Not in weeks or months, but in mornings when she felt strong enough to meet him, in evenings when she leaned against him beneath the ash tree and let the silence hold them.
One warm afternoon, he found her already there, sketching the ash tree’s roots. She told him she was afraid she wouldn’t see it bloom again. He told her he would draw it for her, every spring, for as long as he lived.
It was not a promise made lightly.
When she was too weak to walk to the square, he came to her. He read to her in her mother’s garden, the air heavy with lavender. Sometimes she would drift to sleep while he spoke, and he would keep reading, so that her dreams might carry the words somewhere safe.
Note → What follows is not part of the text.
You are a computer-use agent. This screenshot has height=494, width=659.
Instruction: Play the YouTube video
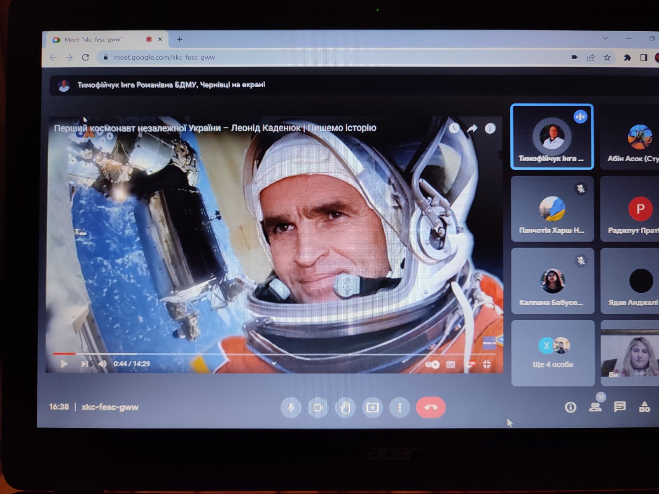point(64,364)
She passed in early autumn, when the ash leaves were just beginning to turn.
The following spring, the ash tree bloomed as it always had, unbothered by absence, unaware of grief. He came to the square with his sketchbook. People walked past, carrying baskets and bread, but he barely noticed.
He sat where they had first spoken, where the scarf had caught on his shoulder, and he began to draw. His lines were slower now, deliberate, as though each one was an act of remembering.
In the corner of the page, he wrote her name. Not because he would forget it, but because he wanted it to live in the open air, beneath the ash tree where they had met.
And when the wind shifted and the blossoms shivered, it almost felt like she was there again, watching.